Monday, April 16, 2018

Cassette Review:
Coastal Car
"Silent Moons, Silent Rooms"
(Already Dead Tapes)


$5 //
Edition of 60 //
https://alreadydeadtapes.bandcamp.com/album/ad276-coastal-car-silent-moons-silent-rooms

This is my second time hearing Costal Car and the biggest thing which sticks out to me about their previous cassette "Lossless" is that I felt like it was kind of like the Beach Boys in the way that I wanted to roll the windows of my non-existant car down and blast it out of the speakers while people rollerbladed by on the boardwalk of some beach which may or may not exist.

On "Silent Moons, Silent Rooms" Coastal Car seems to stay on their track with their sound but also develop it into something more grand and I really enjoy that.  The hardest part about hearing an artist for the second time is that you have to get over two major obstacles: not feeling like these songs are just more of the same from the first set and also not feeling like they're worse either because both are just stand out reasons to stick with the first album and ignore the second.    Luckily, Costal Car has neither of these issues.

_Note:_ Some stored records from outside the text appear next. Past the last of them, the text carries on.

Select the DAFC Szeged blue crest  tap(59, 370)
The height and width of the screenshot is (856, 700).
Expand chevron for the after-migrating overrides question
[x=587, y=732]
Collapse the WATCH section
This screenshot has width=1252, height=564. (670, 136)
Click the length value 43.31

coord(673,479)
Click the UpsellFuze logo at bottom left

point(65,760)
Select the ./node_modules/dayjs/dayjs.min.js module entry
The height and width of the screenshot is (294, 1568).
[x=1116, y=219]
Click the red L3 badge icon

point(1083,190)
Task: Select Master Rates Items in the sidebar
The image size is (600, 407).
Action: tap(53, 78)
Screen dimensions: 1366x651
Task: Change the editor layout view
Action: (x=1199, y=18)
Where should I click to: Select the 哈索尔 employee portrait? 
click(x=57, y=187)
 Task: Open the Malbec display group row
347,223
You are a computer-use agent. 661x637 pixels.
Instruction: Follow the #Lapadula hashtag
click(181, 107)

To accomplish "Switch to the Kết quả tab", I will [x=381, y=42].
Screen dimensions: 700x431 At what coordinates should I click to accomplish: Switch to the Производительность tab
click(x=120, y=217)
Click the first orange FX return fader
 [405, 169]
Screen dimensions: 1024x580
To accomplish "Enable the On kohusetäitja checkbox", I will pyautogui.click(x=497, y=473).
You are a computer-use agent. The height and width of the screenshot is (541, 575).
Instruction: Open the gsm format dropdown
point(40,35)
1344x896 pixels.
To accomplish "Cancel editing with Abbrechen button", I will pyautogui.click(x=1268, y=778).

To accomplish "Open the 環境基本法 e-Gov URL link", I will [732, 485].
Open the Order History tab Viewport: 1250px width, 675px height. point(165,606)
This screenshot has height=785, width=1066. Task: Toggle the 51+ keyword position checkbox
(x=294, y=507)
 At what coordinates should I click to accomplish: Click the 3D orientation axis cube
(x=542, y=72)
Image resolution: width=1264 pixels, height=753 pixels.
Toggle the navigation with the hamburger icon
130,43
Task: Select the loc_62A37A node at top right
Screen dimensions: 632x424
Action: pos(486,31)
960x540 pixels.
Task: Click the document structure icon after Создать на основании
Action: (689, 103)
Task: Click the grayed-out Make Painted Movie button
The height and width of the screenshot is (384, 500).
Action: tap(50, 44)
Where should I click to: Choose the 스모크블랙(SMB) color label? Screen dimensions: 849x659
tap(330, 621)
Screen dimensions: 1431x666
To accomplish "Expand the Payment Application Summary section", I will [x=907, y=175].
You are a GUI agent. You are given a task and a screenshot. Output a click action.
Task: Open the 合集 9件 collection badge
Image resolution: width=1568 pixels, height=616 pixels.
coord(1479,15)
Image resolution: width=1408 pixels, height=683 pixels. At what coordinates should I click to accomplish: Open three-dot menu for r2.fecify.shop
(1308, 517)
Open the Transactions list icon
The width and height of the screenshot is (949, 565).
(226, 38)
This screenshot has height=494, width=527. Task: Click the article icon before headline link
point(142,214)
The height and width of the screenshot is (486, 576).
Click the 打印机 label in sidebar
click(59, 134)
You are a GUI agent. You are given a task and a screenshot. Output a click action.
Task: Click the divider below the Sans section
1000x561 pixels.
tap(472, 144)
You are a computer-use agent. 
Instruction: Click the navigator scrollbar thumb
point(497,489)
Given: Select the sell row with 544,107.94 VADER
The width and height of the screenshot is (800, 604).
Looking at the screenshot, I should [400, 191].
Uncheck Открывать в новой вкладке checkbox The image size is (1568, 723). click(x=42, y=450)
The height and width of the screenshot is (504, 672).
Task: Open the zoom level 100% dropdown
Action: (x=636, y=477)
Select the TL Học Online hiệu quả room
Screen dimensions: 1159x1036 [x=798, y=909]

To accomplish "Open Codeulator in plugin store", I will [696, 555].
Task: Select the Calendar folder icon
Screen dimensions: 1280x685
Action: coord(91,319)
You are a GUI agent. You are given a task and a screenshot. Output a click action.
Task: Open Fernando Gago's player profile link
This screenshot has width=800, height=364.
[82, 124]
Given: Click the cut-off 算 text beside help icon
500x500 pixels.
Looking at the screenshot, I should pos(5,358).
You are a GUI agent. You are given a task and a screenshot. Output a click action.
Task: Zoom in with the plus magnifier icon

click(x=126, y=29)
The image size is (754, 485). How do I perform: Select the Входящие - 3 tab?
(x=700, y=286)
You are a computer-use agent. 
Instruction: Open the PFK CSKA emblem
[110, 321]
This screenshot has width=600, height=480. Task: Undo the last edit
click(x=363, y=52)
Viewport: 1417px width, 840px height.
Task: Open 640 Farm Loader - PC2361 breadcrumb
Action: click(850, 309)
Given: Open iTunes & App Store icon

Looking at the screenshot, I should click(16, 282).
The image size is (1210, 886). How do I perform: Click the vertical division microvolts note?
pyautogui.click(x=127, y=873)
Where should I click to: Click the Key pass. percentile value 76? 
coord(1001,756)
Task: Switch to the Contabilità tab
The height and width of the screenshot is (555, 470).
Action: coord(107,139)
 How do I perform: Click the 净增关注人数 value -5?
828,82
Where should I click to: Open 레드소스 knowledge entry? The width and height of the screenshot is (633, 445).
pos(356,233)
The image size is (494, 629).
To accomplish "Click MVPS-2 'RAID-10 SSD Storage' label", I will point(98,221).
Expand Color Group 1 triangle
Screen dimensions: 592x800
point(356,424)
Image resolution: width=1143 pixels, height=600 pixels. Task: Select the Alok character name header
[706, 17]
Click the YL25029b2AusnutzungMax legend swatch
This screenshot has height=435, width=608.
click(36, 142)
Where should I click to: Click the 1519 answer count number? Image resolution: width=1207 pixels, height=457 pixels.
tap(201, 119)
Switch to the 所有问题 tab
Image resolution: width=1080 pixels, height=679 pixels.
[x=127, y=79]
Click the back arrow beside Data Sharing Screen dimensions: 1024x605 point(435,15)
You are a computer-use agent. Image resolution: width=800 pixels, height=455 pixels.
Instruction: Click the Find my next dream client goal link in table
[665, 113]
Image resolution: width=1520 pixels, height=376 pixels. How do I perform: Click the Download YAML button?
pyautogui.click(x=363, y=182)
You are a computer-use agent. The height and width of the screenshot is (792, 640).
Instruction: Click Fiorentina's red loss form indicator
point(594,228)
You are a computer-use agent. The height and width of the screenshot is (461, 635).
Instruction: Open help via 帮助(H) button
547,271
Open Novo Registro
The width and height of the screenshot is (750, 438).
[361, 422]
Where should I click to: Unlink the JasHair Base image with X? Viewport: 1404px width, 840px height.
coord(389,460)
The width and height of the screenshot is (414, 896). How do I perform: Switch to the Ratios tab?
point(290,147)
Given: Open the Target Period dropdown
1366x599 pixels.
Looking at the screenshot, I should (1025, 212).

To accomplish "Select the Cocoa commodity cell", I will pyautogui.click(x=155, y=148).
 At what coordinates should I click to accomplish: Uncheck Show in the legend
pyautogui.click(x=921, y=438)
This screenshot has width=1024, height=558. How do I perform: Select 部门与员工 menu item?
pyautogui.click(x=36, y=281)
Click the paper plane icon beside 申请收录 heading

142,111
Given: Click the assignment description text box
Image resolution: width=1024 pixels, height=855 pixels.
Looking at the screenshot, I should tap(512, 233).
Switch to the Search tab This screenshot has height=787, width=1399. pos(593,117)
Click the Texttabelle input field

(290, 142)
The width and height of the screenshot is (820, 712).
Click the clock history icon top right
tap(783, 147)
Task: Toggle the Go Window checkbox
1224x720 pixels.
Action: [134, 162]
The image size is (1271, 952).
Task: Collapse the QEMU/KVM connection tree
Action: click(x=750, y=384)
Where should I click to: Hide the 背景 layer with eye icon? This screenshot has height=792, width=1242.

"Me, Myself and I" is a dreamy song with what sounds like a voice mail coming through in place of singing.   The singing comes on though and the acoustic melodies remind me of something between EFS and back when I used to listen to a lot of twee.  I'm not even joking- there was a time in the early '00's where I listened to a lot of music that was twee based (thanks to HHBTM) and I remember some of the artists now still such as birddog and feel like Costal Car would've fit in well with them back then.

Another interesting song is "Sunshine Girl" because part of it reminds me of Coldplay and part of it (the bass line) reminds me of U2's "With Or Without You".   I must admit, U2 is one of those bands that take a lot shit.  If you told me "You should listen to this band because they sound like U2" I'd laugh directly in your face, but the fact is, back in my younger years I used to tape songs off the radio and a lot of them were older U2 songs.   They just had that presence of having ten singles on the radio at a time and as a kid you didn't realize they were all by the same artist.

As there is an instrumental song called "Fall Be Kind" it goes into "The Changing of the Seasons" and really, if anything, winter should be kind because this year particularly it seems neverending.   One of the best ways I like to think of Coastal Car is being like that one song most bands have that is their acoustic number and it doesn't even always have to be a ballad.   But if you look at a lot of your favorite bands and especially the ones on the radio you'll likely find they all have that song which could be their version of Plain White T's "Hey There Delilah".    While not completely, Coastal Car does seem to be a collection of those types of songs. 

Am the only one who made the connection between Coastal Car and the Beach Boys because of the whole driving around the beach idea?   There is a line about listening to "Pet Sounds" for the nineteenth time so that can't be a coincidence, can it? Whether or not I am, I think it is kind of cool that Coastal Car is out to prove that they are not a singular weather type of band on this cassette.  (I understand that Coastal Car might be a one person show, but if you make this many sounds at once I'm going to call you a band)  While I related Coastal Car almost strictly with sunshine, songs about both the winter and fall are here and I'm not quite sure there is a better way to explain how these songs have grown yet stayed the same.